The largest expense of the police, which is included in the “general finances”, and not in the budget of the department, is the payment of pensions. The city pays into two funds for CPD officers: one for sworn officers; other civil servants. Payments to the Chicago Police Annuity and Benefit Fund (for sworn officers) totaled $5.3 billion between 2012 and 2022, according to city budget documents. Silverstein also calculated how much the city pays for civil servant pensions, estimating that the city paid more than $330 million into the Annuity Fund and municipal employee benefits for CPD employees during the same period.

Benefits are also a significant cost factor in “general finance”. Silverstein similarly did the reverse technique an estimate of how much the city pays for CPD benefits — including premiums, insurance claims, deferred compensation, disability and line-of-duty death — based on the department chief’s tally. It found that between 2012 and 2022, the city made more than $2 billion in such payments.

And the city does not include the cost of the CPD fleet, either building maintenance and utilities costs in its police budget—it is instead managed by the Department of Assets and Information Services. Silverstein obtained cost estimates for various police stations and CPD headquarters, utilities and vehicle repair costs between 2017 and 2019 and adjusted them for previous years for inflation. Together, he estimated, they cost the city more than $30 million a year.

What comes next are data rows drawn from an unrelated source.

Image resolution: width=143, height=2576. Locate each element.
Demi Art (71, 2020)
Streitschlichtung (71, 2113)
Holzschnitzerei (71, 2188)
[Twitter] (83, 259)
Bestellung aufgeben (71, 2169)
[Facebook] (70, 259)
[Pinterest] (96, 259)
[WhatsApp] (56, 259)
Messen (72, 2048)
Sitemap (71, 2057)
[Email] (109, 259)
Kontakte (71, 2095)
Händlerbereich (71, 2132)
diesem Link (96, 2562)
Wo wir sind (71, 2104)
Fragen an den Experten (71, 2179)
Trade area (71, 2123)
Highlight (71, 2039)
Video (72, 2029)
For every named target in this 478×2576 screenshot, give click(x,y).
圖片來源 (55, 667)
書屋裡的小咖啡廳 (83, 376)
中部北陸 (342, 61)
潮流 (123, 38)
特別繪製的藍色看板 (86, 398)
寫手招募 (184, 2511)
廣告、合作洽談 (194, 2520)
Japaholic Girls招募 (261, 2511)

Other major cities Silverstein looked at, such as Los Angeles, Houston and Phoenix, include pension and employee benefits costs in their police budgets, the analysis noted. Although New York City does not include pension and retirement costs in its police budget, costs for building services, natural gas and electricity, and fuel and vehicle maintenance are reflected in the New York City Police Department budget. Houston includes fleet services; Los Angeles budgets for water and electricity, building services and bond interest and repayment. The Phoenix budget notes services provided to the police department by nearly two dozen other departments.

Msall and Silverstein credit the Lightfoot administration with some budget improvements, including moving costs of court settlements and judgments into CPD’s budget, as well as better budgeting for settlements and overtime.

However, even with these improvements in recent years, both are still over budget.

The city paid out $639 million in police-related judgments and settlements between 2012 and the end of 2021, but only $329 million was budgeted for that period. It has gone over budget every year except for 2020, when courts were largely closed due to the pandemic.

The city also budgeted about $720 million for overtime between 2012 and 2021, but spent about $1.2 billion. If current trends continue, the department is poised to “overspend the 2022 overtime budget by $65 million,” Silverstein’s analysis said.

Ald. Maria Hadden, 49, whose job before joining the City Council included leading participatory budgeting projects, said the report is “definitely food for thought,” especially given the controversy surrounding the current police budget.

“My concern is that if we have costs broken down that way, if we already have concerns about (police) staffing, overtime or payroll, when we look at those numbers broken down that way, maybe we would take different decisions,” Hadden told the Tribune.

The city would benefit from doing a similar exercise for each department, she said, because current budgeting practices “do not paint the full picture.”

Kara Hendrickson, executive director of the BPI’s Good Government Group, said, “This report, the city budget as a whole, should really make Chicagoans question whether their money is being spent effectively on public safety.”

Hendrickson said the report raised questions about spending controls and budget transparency in general. She noted that “a number of technology contracts that the city uses, like ShotSpotter, are costs that are included in the Office of Public Safety, not in the CPD budget,” which cuts the Police Department’s budget and makes it “harder for communities that can be concerned about monitoring or using technology like ShotSpotter to analyze how those tax dollars are being spent by the department.”

Alternatives are expected to hold a final vote on Monday.